## Task to complete
According to the excerpt on arms trafficking in Columbus, NM, what happened to the town's police department after the police chief was arrested?

The demand for American firearms are in high demand in Mexico as laws are restrictive and high-powered weapons such as AK-47 style pistols are only allowed to be used by the Mexican military. Therefore Mexican cartels turn to the United States border towns to trafficking firearms to arm their enforces such as the Juarez Cartel’s enforcement arm, La Linea (the line). (CNN June 2012)
As the Mexican cartels cross the border in search for United States suppliers, corruption runs rampant in the US border towns such as Columbus, NM. A huge scandal was discovered in this small town where officials were found to be involved in trafficking weapons to a Mexican cartel. The federal sweep of the town resulted in the arrest of three local officials and other individuals who indicted with charges from laundering money to trafficking weapons to the cartel. Eddie Espinoza, the former mayor, was charged with and plead guilty to firearms smuggling, conspiracy, and making false statements in acquiring guns. (CNN June 2012)

Unfortunately the discovery of the arms trafficking scandal and the arrests of local officials is not the end of the problem in Columbus, NM.

The town is still desperately trying to recover from the corruption but the town was left with unreconciled books as spending had gone unchecked and state auditors were never aware of it. The 5 member police department was disbanded after the arrest of the police chief because the town could not continue to pay the officers. Therefore the town now relies on Luna County’s Sheriff’s office to police Columbus, once again leaving the town open and vulnerable to corruption by Mexican cartels. (CNN June 2012)
The town is in a complete state of poverty with money owed to both the state and federal governments in addition to using grant funds to keep the town functioning at a minimal level. In the aftermath of the scandal, Columbus is left with no choice but to fight to survive after such a shocking and disappointing discovery.

## Dataset records
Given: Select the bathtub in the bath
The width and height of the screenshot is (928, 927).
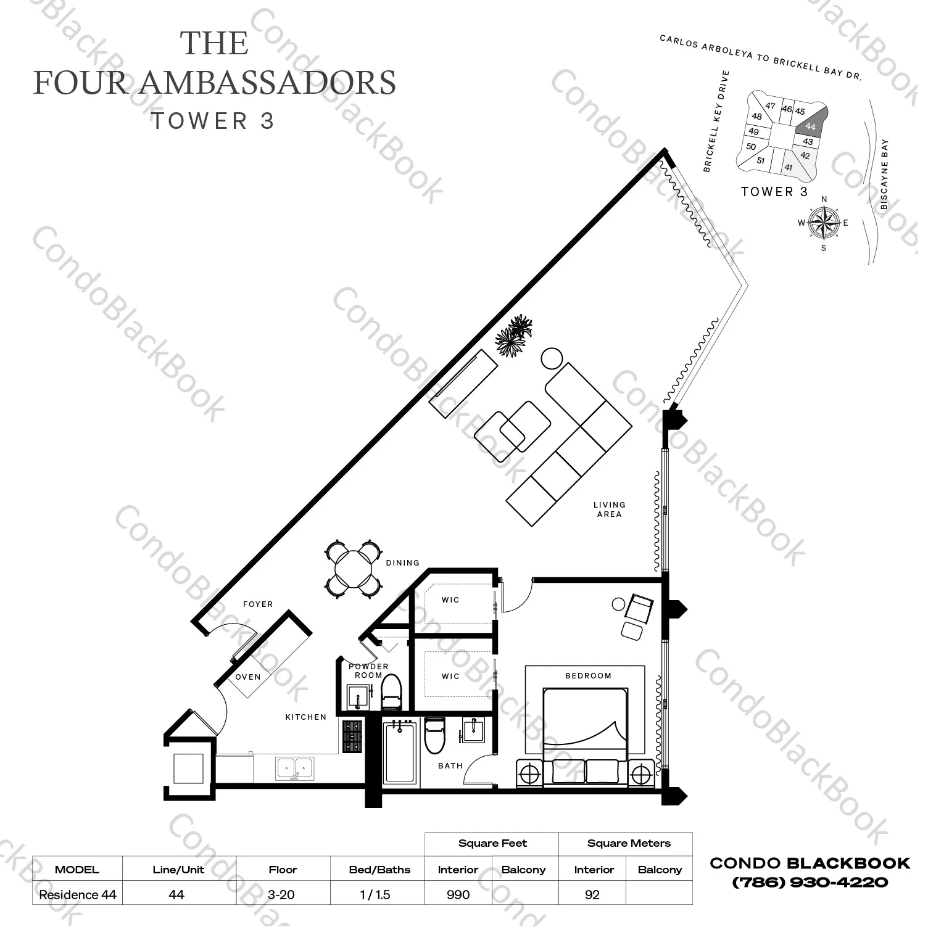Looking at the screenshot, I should (x=400, y=752).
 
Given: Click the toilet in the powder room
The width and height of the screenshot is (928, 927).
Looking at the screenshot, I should (x=391, y=692).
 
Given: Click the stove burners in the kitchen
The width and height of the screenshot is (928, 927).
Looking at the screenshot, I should (x=352, y=738).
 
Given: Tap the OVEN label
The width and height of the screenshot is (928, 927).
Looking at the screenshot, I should (x=248, y=677).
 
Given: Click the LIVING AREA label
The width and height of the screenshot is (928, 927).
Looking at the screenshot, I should (x=609, y=509).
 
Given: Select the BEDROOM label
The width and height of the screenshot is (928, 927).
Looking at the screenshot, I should (x=588, y=675).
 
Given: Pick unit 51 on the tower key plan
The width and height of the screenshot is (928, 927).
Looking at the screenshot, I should (x=760, y=161).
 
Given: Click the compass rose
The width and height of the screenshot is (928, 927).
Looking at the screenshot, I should (x=823, y=223).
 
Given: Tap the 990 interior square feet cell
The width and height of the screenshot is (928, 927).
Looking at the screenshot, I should (x=458, y=894).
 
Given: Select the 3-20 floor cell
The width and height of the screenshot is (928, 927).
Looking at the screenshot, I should (x=282, y=894).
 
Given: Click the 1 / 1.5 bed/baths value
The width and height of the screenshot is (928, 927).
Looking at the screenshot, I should (x=375, y=894).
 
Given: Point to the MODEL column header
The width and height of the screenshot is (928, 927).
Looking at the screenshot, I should (x=77, y=870).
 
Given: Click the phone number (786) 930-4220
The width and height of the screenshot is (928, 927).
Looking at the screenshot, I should (x=810, y=883).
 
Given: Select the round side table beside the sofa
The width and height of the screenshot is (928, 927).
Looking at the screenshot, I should (x=552, y=358).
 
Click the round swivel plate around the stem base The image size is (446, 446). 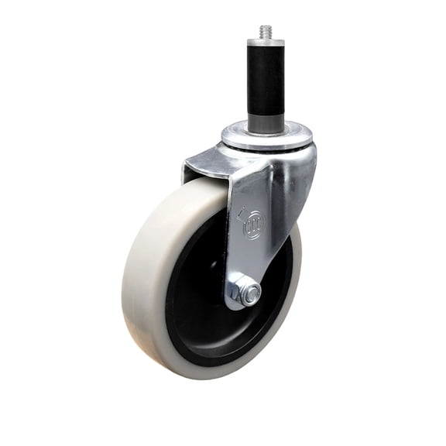click(x=267, y=139)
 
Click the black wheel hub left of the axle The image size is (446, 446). click(x=197, y=286)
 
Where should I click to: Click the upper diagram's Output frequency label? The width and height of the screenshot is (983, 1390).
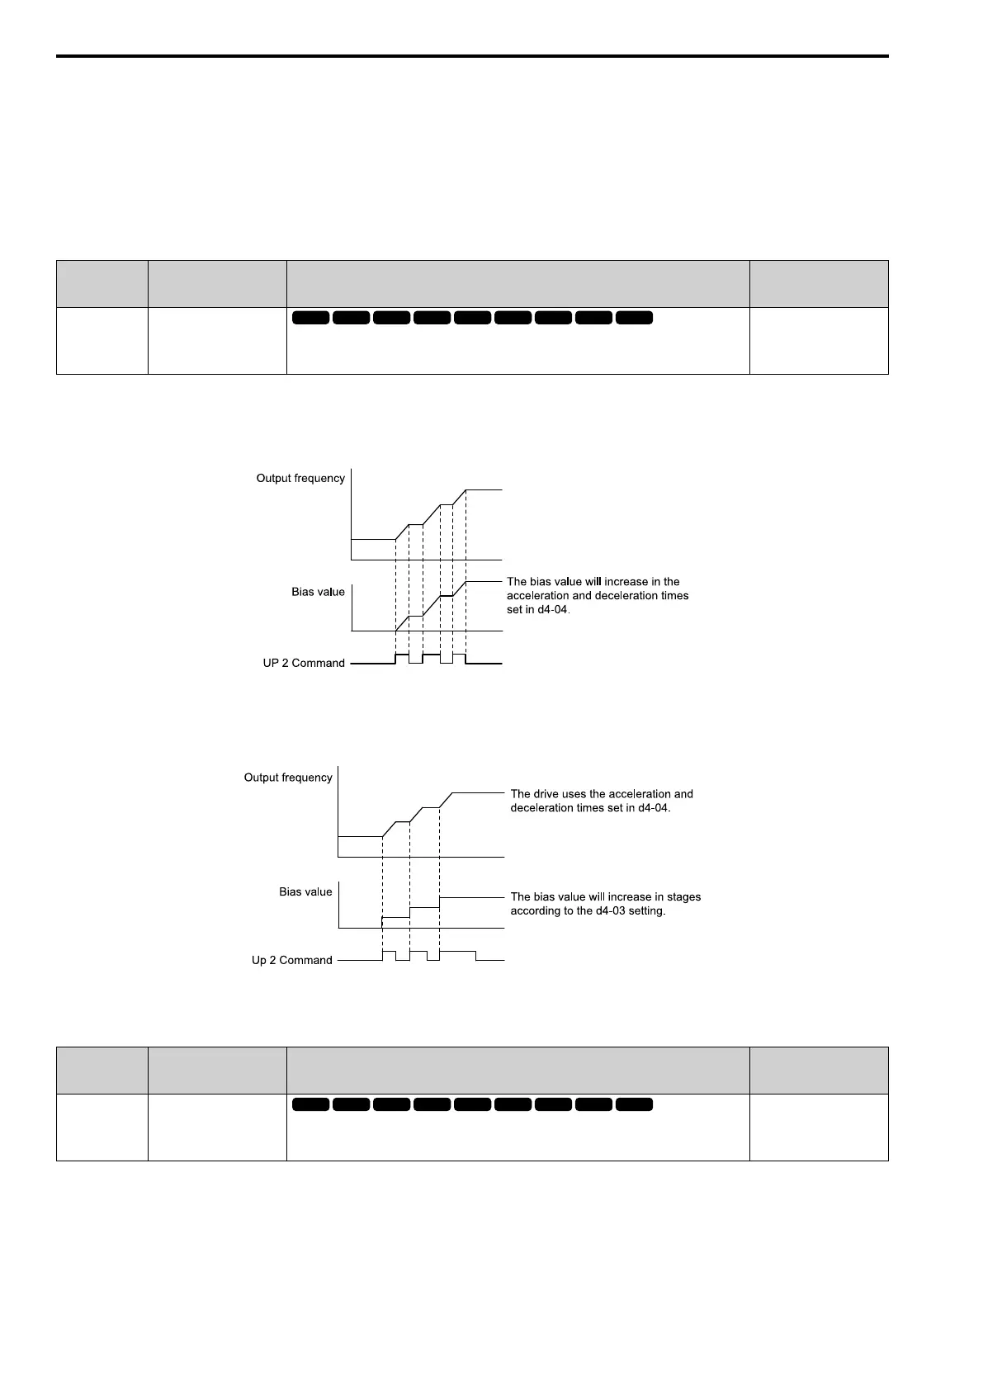click(x=300, y=479)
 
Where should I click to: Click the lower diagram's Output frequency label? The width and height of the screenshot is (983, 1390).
click(x=288, y=778)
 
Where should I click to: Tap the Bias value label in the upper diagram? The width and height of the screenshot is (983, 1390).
click(x=318, y=593)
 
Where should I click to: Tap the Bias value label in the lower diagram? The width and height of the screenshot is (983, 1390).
click(x=305, y=892)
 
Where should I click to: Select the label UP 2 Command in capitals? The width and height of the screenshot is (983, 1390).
click(x=304, y=664)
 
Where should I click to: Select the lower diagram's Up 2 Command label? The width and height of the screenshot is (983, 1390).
click(x=292, y=961)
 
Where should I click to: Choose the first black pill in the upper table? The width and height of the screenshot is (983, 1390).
click(x=310, y=318)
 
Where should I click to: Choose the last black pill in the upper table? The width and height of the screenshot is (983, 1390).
click(x=634, y=318)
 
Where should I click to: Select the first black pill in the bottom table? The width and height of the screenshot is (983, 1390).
click(x=310, y=1104)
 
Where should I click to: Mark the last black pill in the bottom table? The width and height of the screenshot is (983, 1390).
click(x=634, y=1104)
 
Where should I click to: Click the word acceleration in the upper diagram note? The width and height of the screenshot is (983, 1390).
click(x=537, y=596)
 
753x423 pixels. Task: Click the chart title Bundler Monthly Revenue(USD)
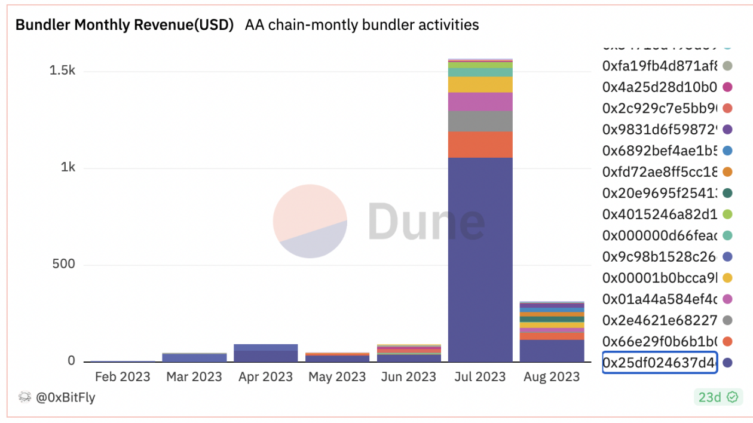pos(124,25)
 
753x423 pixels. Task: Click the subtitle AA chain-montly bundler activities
pos(362,25)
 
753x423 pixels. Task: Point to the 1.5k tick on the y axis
pos(62,71)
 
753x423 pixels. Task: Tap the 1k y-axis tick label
pos(68,168)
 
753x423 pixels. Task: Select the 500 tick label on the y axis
pos(63,265)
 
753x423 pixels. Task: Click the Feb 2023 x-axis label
pos(123,377)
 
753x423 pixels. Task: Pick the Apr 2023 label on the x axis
pos(265,377)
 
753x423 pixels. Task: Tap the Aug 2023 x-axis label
pos(552,377)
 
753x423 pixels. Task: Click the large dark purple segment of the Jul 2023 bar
pos(480,257)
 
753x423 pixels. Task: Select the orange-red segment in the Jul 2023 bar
pos(480,144)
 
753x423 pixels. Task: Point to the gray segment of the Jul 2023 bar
pos(480,121)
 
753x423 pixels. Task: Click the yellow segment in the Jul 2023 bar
pos(480,84)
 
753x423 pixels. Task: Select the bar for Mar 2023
pos(194,357)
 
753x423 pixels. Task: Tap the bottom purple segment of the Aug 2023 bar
pos(552,351)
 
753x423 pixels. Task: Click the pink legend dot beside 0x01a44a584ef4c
pos(727,299)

## Result of this task
The five-member police department was disbanded because the town could not continue to pay the officers.